Anne Rice : Angel Time might become a television series. I'm not sure. But I do hope it comes to film one way or another. We have so much talent in the world right now./

florette : dear Anne, thanks to your works vampires were famous everywhere. do you think you are going to launch a new trend with the angels ?
Anne Rice : I do hope that my angels can make their mark.
Anne Rice : I hope that I can develop them from book to book, and attack the complex questions that surround angels. I certainly love them as much as I ever loved the vampires.
Anne Rice : But who knows? Both concepts, the vampire, and the angel, are incredibly rich. I am driven to do with angels what I have never seen done by other authors. That is a healthy drive for a writer: to write the books you cannot find anywhere. To make the stories you long for, but have never found./

Lyris13 : Would you have liked you being a vampire ? Or an angel ?
Anne Rice : of course, I would rather be an angel than a vampire. I fear that if I were offered the "dark blood" to become a vampire, I might accept. To live "forever," to know what is going to happen as the century continues, all this is highly seductive. But vampires are imaginary creatures.
Anne Rice : Now I do believe in angels completely, but I do not think we ever become angels. We may become more like them after death, but we don't become them. They have their own marvelous story, and that story is a delicious mystery to me.
Anne Rice : Why does God not offer the bad angels redemption? Why do the good angels never stray? What do angels feel when they weep, given what they know? What do angels think about as they go and come? All this is incredibly enticing. Yes, of course I would become an angel if invited. Who would not? /

Emmab : Your new book, based on Angels will be a saga, like vampires or witches ?
Anne Rice : Yes, Angel Time is the first of a long series. I have already written the second one, The Dybbuk, which will come out this November in America.
Anne Rice : I am working on the third book. Toby seems doomed to travel a lot in earlier times doing good for people and struggling also with his own story in the Twenty-First century.
Anne Rice : I have never really planned a series like this before. The earlier books I did evolved into series, but were never planned. Here I am working with story threads that will unfold over many books.
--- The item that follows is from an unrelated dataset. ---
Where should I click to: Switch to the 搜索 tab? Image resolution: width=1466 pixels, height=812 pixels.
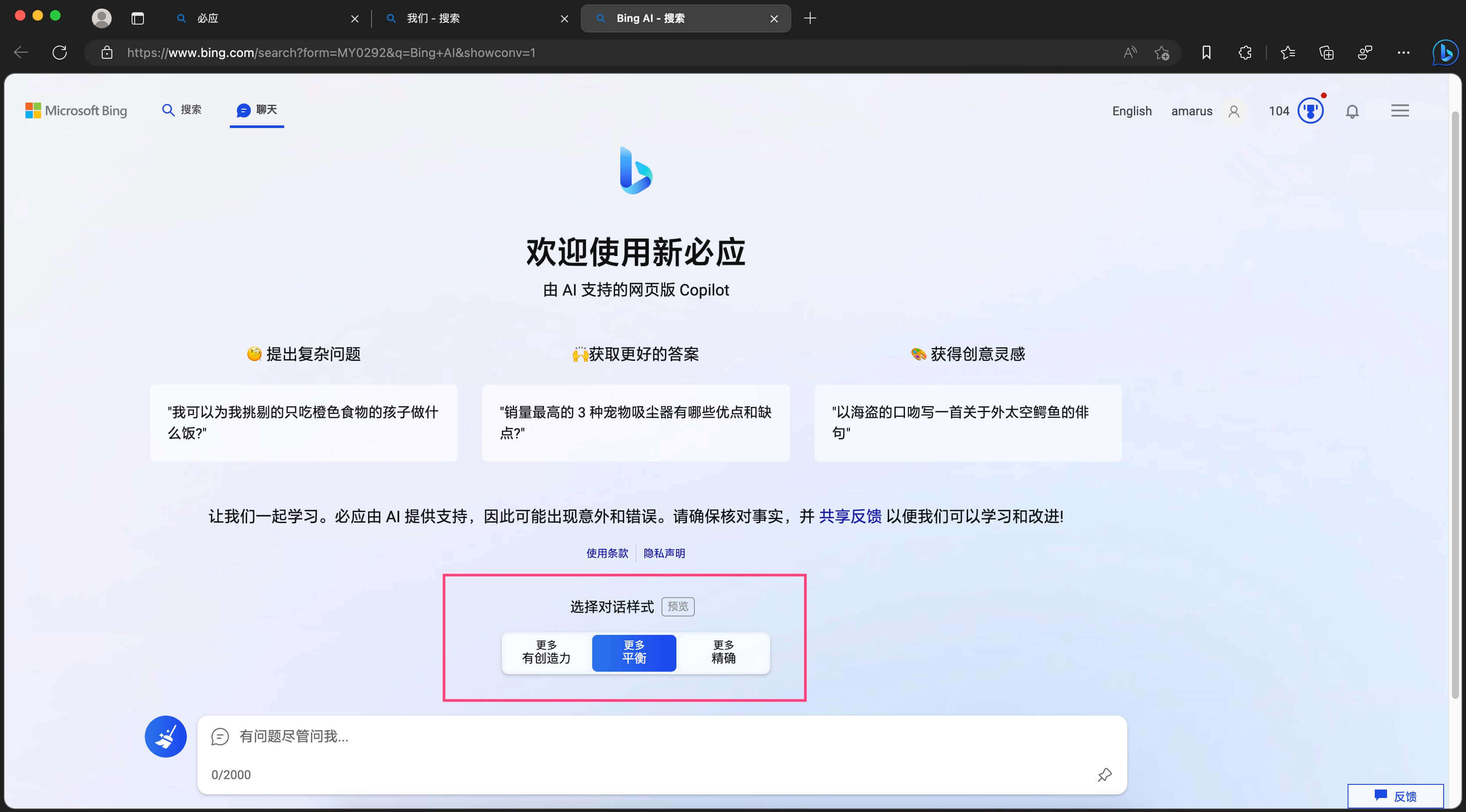pos(182,110)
It is a delicious project.
Anne Rice : I am dreaming of many many books for Toby O'Dare and a larger cast of angels./

Moderateur metrofrance : And a last question.
Fantasy.fr : What are your (next) projects ?

Anne Rice : Yes. Well, my next projects will be books about Toby O'Dare and the angels for some time.
Anne Rice : However, some other large historical novels have been taking shape in my mind.
Anne Rice : As always I am interested in outsiders, outcasts, the alienated ones, who roam the margins of our world, gazing on it with a unique perspective. I think the framework of the Songs of the Seraphim is a flexible one for me to do what I want for many years. /

Moderateur metrofrance : The chat will have to end. Do you have something to add, Anne Rice ? An aspect that was not evoked ?
Anne Rice : Let me say that it was a delight to do this. I thank you for the invitation and it was a joy to receive your questions. I think that the internet is bringing us all together in profound and new ways, and it is happening so fast that we cannot fully evaluate how wonderful it is. I invite everyone to my Facebook page and my website. God bless you and keep you. /

Moderateur metrofrance : Thanks very much to Anne Rice and the metronautes. The chat is finished.